Autour d’un même objet, la psychanalyse et l’ethnologie - aujourd’hui davantage

l’anthropologie - donnent deux points de vue différents renvoyant cependant à la même réalité et c’est de la différence des points de vue qu’émerge la compréhension, qui n’est pas la somme des points de vue.

Cette dualité des points de vue permet alors une approche à la fois du dedans et du dehors, liant au sein d’une même grille de lecture, le fonctionnement psychique de l’individu et la culture.

Il ne s’agit pas pour autant d’une approche dont l’objectif vise à la fusion interdisciplinaire, voire la confusion. Au contraire, « le complémentarisme n’est pas la confusion. Il permet l’obtention d’un faisceau d’indices qui possèdent leurs logiques propres » (Moro, 1994, p.97).

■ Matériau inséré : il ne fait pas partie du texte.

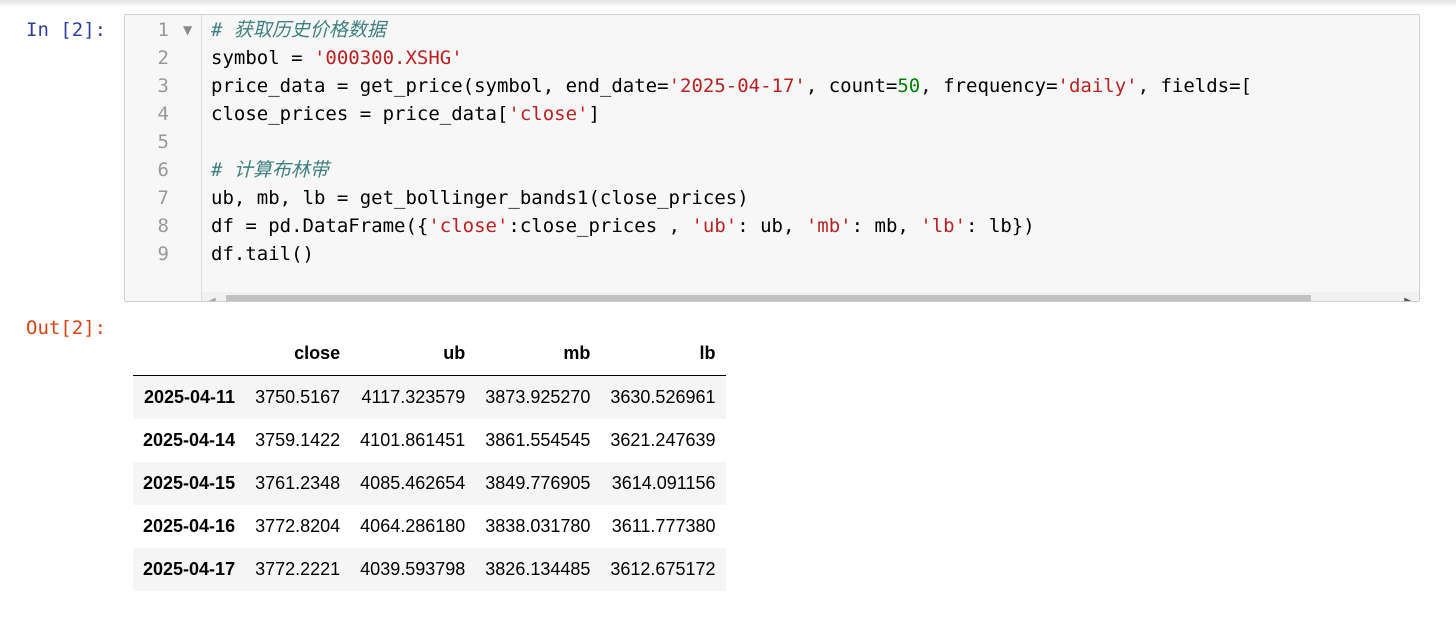  Describe the element at coordinates (1408, 298) in the screenshot. I see `scroll-right-arrow-icon: ▶` at that location.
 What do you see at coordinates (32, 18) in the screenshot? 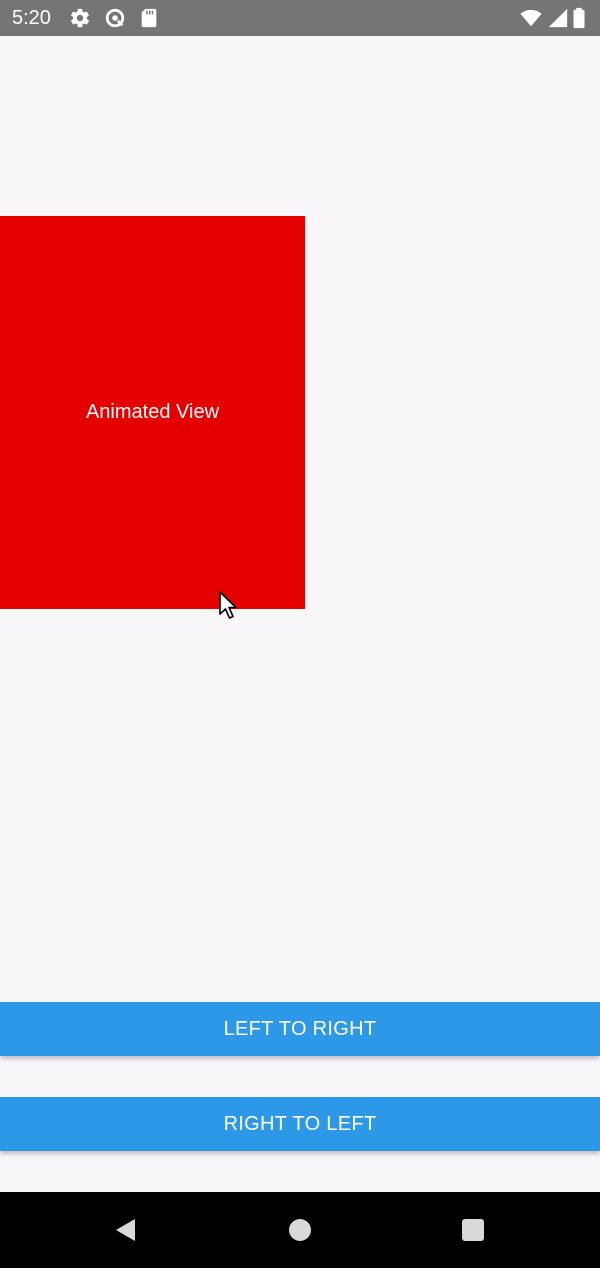
I see `status-time: 5:20` at bounding box center [32, 18].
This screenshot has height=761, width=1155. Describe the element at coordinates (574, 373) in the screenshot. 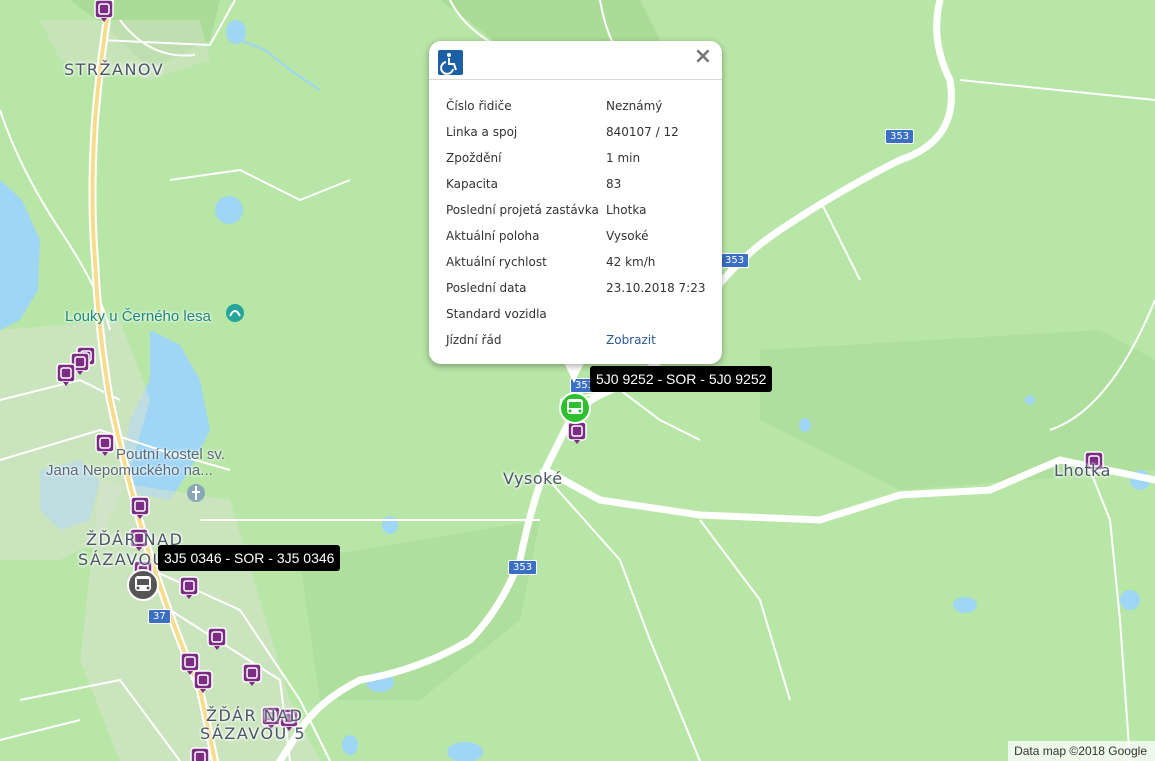

I see `popup-tail` at that location.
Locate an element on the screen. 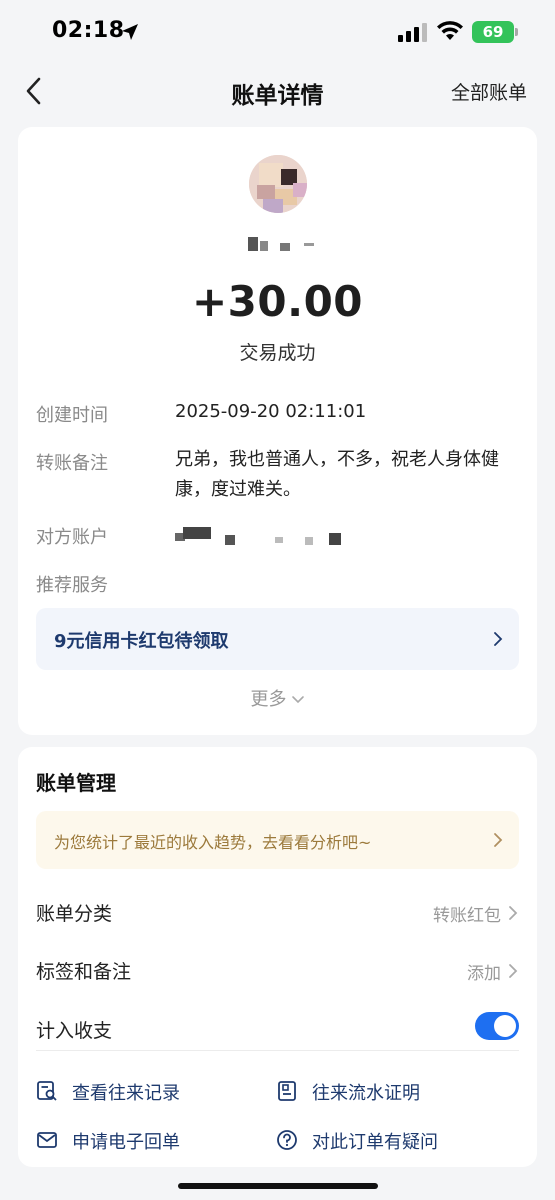 The width and height of the screenshot is (555, 1200). toggle-knob is located at coordinates (505, 1026).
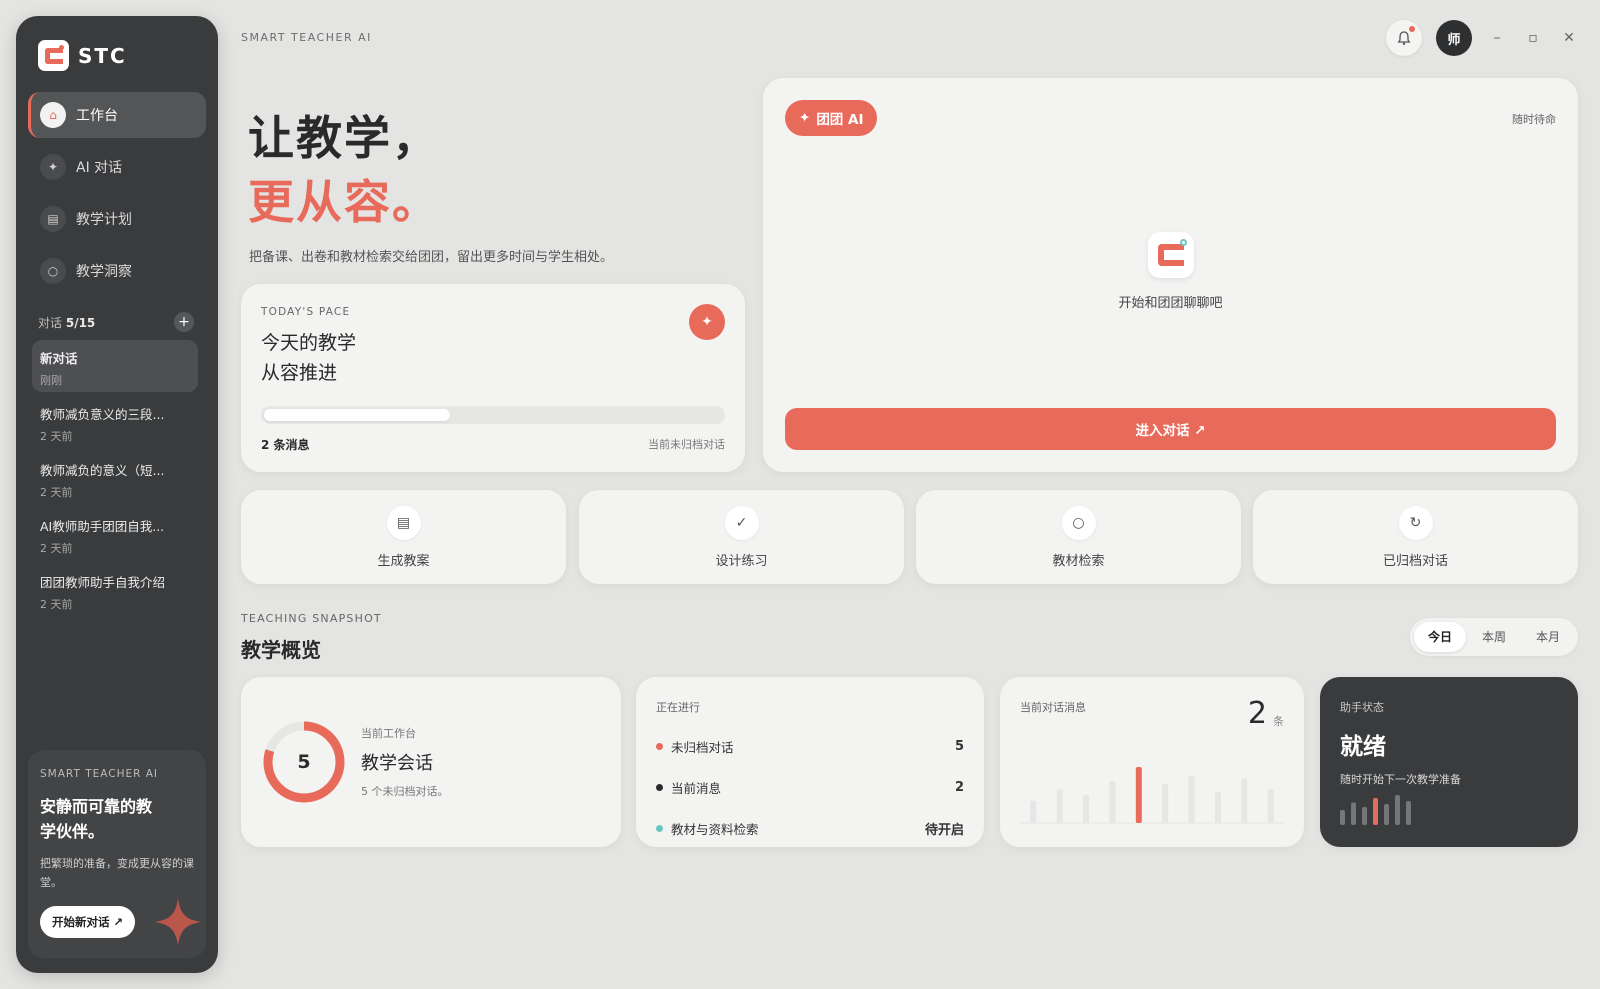 The height and width of the screenshot is (989, 1600). What do you see at coordinates (357, 415) in the screenshot?
I see `pace-progress-fill` at bounding box center [357, 415].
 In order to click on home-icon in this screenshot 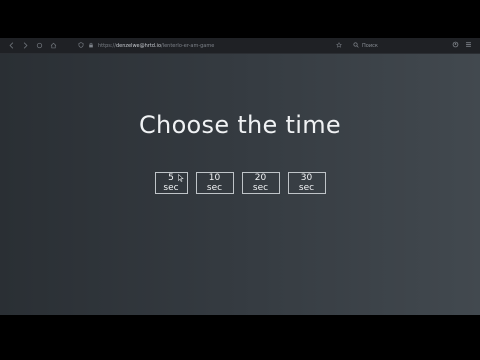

Le passage par la logique du culturel doit amener à l’universel en chacun de nous mais en même temps, le maniement d’un double discours implique un travail à la frontière des champs définis, à l’interface de mondes.

L’interface des mondes devient alors le lieu de la rencontre avec l’autre différent. Simplement différent, tout simplement humain.

Ainsi peu à peu, les différences véhiculées par les modèles culturels sont devenues pensables autrement que sous le sceau d’une pensée universelle. Exposée au monde lors de sa découverte, la différence est devenue un objet de science fondant une nouvelle rationalité. L’ethnospy . . . est ainsi née : pensée de l’altérité, libre sans peur . . . mais douloureuse car tous ceux qui la pratiquent savent que l’autre différent est aujourd’hui encore par beaucoup craint et rejeté. Pensée sur la cité et sur les êtres qui l’habitent, elle est le lieu incontournable de demain.

I. 2. Ethno et Psy . . .

Ethno et psy . . . Ecrire l’histoire . . . Histoire en suspension née de la rencontre avec l’autre, à chaque fois recommencée. Parce qu’à chaque fois, à chaque nouvelle rencontre, le temps et le monde se suspendent. Sur quelle terre le navire va-t-il cette fois-ci accoster ? Quelle cargaison sera alors déchargée ? D’où vient-elle ?

 Observation n°1

. . . Le grand- père était venu des Indes, du Gujerat. Une nuit, il était parti de Porbandar à bord de son grand voilier et avait affronté l’océan. Les vents de la mousson soufflaient fort et le bateau avançait vite. Tant mieux, la marchandise allait pouvoir être rapidement livrée et les hommes plus tôt rentrés. C’était à priori un voyage comme les autres, un voyage sans histoire.

Sauf que Mohamed ne savait pas que ce soir là, son destin allait basculer, que le voyage le mènerait sur d’autres rivages qu’il ne connaissait pas et qu’il imaginait à peine. Il savait bien qu’au large des côtes, certains marins s’aventuraient vers d’autres mers et d’autres terres qu’il ne connaissait pas mais lui, lui, il partait de Porbandar et revenait à Porbandar.

Porbandar aller-retour, c’était ce qu’il avait encore imaginé pour cette fois-ci mais c’était sans prévoir que la terre, que la terre qui l’avait vu naître s’éloignerait à jamais . . . Le vent soufflait et tous les hommes étaient occupés à baisser les voiles quand soudain un grand feu de lumière éclaira le ciel. Les marins eurent peur, très peur.

Les marins pensaient que la fin du monde était venue . . . Toutes voiles dehors, le bateau erra sur l’océan. Combien de temps, personne ne s’en souvient mais un jour, la terre était là. C’était une nouvelle terre . . . Mohamed était arrivé à Ngazidja. Aller simple sans retour pour Porbandar …Aujourd’hui, on se souvient encore de son histoire.

Mohamed n’est plus de ce monde mais on s’en souvient à chaque fois que les rauhans viennent visiter sa fille, Kadjidja.

Les rauhans, Kadjidja les a hérités de son père. Il les avait ramenés de l’océan . . . et les rauhans aujourd’hui lui font voir le monde. . .

Cette histoire comme tant d’autres s’est racontée à la consultation de psychothérapie transculturelle.